聖人となったスパイ:ヴァンサン・ド・ポールの忘れられた囚われの日々
若きフランス人司祭のチュニジアでの奴隷体験が、いかにして彼を歴史に名を残す貧者の守護聖人へと変えたのか
1605年にバルバリア海賊に奴隷として捕らえられた若きフランス人司祭は、後に歴史上最も有名な貧者の擁護者となった。
1605年4月、チュニスの奴隷市場に地中海の太陽が容赦なく照りつけていた。拿捕されたフランス船から引きずり降ろされた人間たちの中に、ヴァンサン・ド・ポールという名の24歳の司祭が立っていた。聖職者の衣は引き裂かれ、縄で縛られた手首は擦り剥けて血がにじんでいた。マルセイユからの帰路、バルバリア海賊が彼の乗った船を襲撃したのだ——その一瞬で、静かな教区での安定した人生という未来図は、粉々に砕け散った。
2年の間、ヴァンサンは3人の主人の手を渡り歩くことになる。最初の主人は漁師だったが、船酔いばかりしている司祭など使い物にならないと判断した。2番目の主人は、鉛を金に変えることに取り憑かれた老錬金術師で、硫黄と水銀の悪臭が立ち込める狭い実験室で、失敗作の数々をヴァンサンに延々と見せ続けた。だが、彼の運命を変えたのは3番目の主人——イスラム教に改宗したフランス人背教者——の屋敷でのことだった。
1607年4月24日、後援者ムッシュー・ド・コメに宛てた手紙の中で、ヴァンサンは逃亡のきっかけとなった瞬間を綴っている。背教者の妻であるトルコ人女性は、キリスト教への関心を捨てきれずにいた。ある日、畑仕事をするヴァンサンが詩篇「スーペル・フルミナ・バビロニス」——「バビロンの川のほとりで」——を歌っているのを耳にした彼女は、涙を流した。その夜、彼女は夫に詰め寄った。「あれほど美しい宗教を捨てることが、本当に正しかったの?」
長年眠っていた背教者の良心に、火が灯った。数週間のうちに、彼は脱出を手配した。

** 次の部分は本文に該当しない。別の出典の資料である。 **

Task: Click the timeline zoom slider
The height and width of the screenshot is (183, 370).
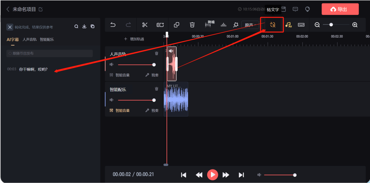Action: pos(331,25)
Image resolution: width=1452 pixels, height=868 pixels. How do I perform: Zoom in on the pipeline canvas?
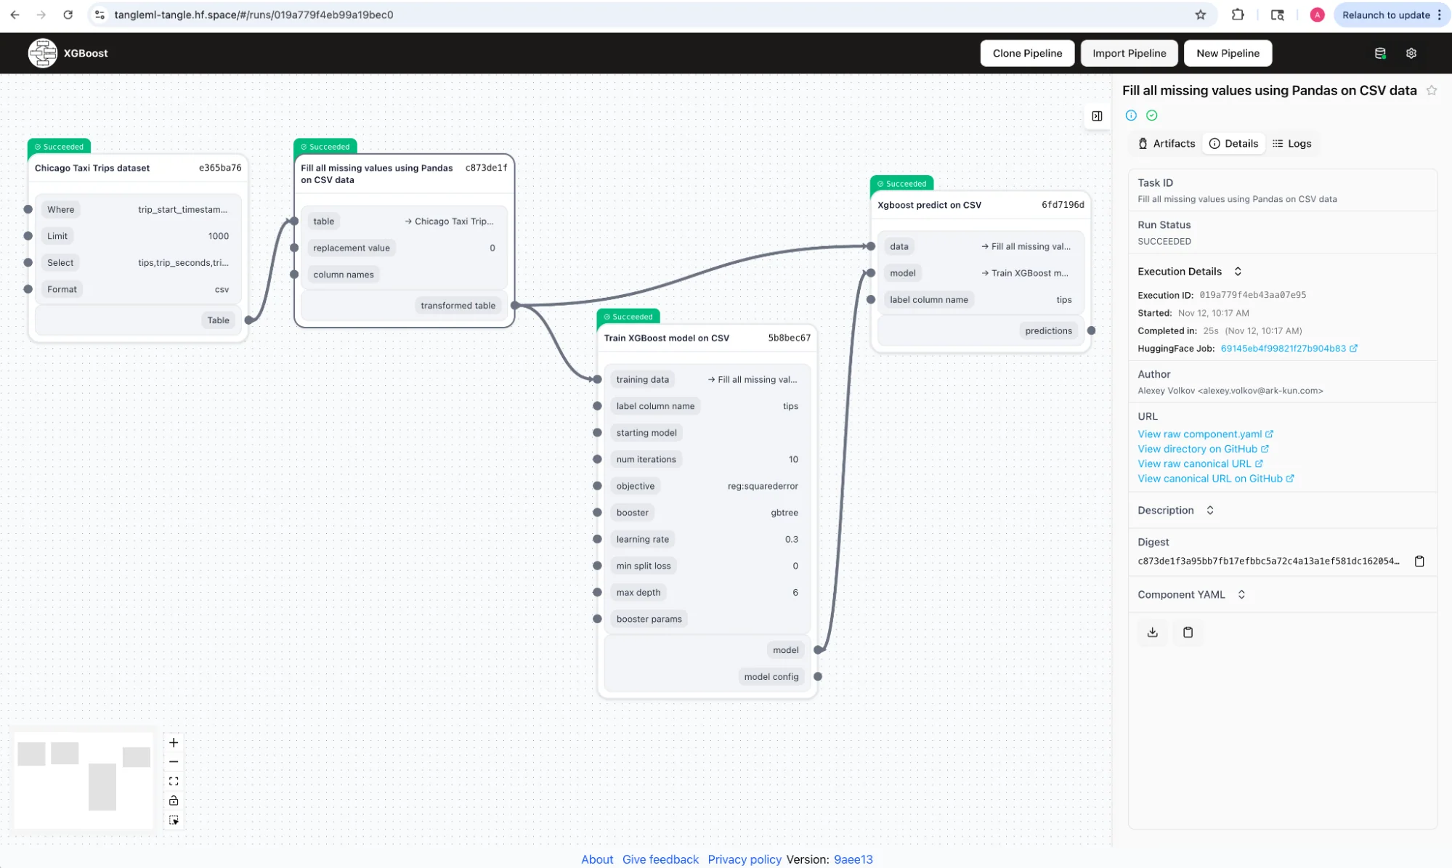tap(174, 742)
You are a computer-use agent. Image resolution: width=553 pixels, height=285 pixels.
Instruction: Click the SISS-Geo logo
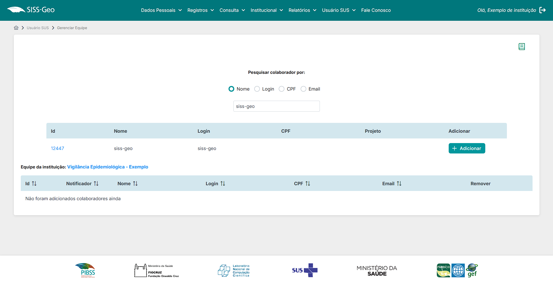coord(31,10)
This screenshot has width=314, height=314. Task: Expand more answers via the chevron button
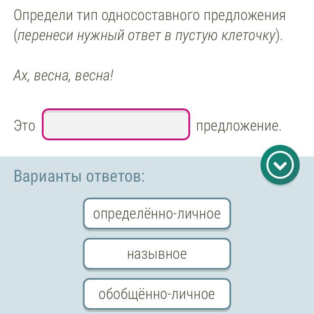coord(280,165)
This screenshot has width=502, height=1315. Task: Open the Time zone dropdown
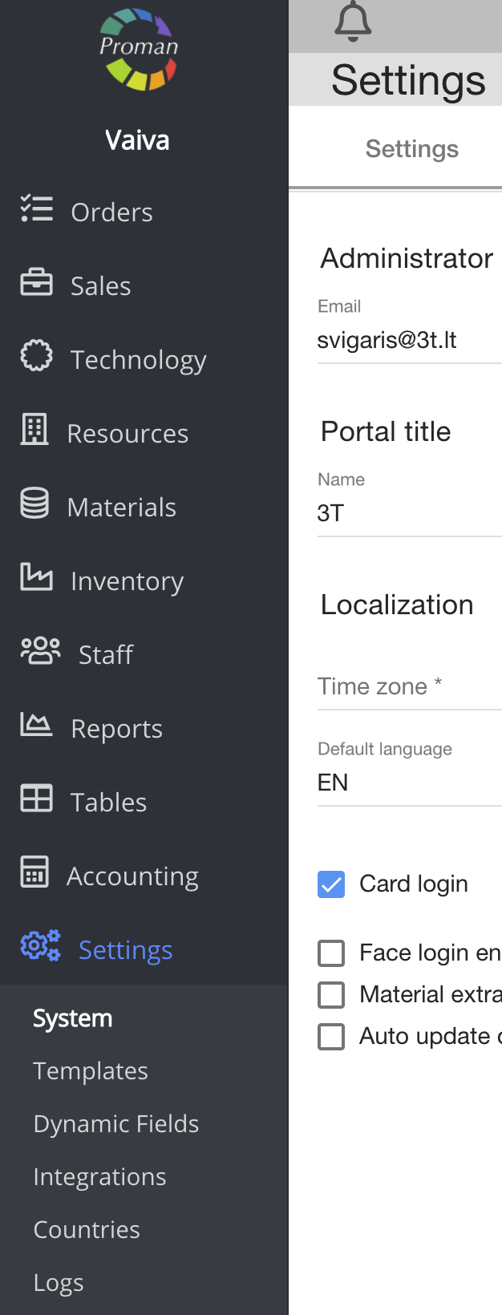[409, 687]
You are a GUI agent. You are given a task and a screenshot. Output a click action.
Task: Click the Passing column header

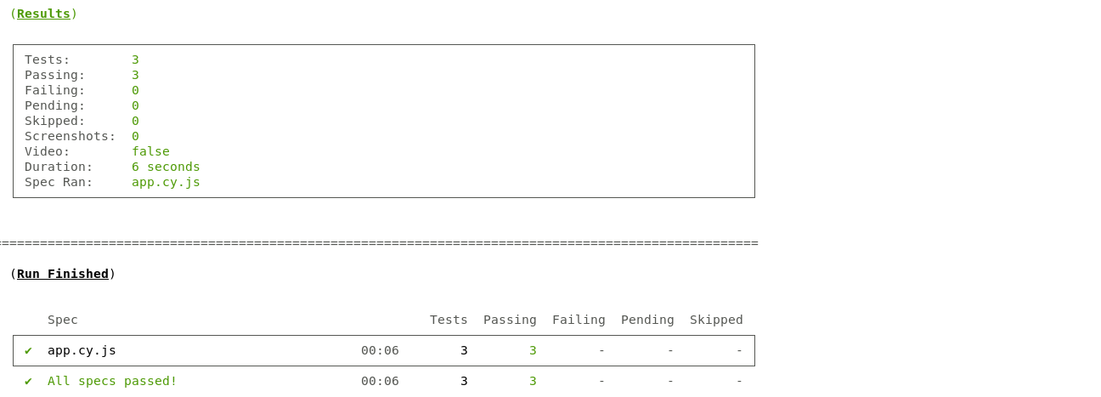(x=510, y=320)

小さな小舟に乗り、この奇妙な三人組は地中海を渡り、1607年6月下旬、エグ=モルト近郊のフランスの地に上陸した。
💡 ヴァンサン・ド・ポールの2番目の主人であった錬金術師は、薬草医学の秘密を彼に伝授したとされ、ヴァンサンは後にこの知識をパリでペスト患者の治療に役立てたという。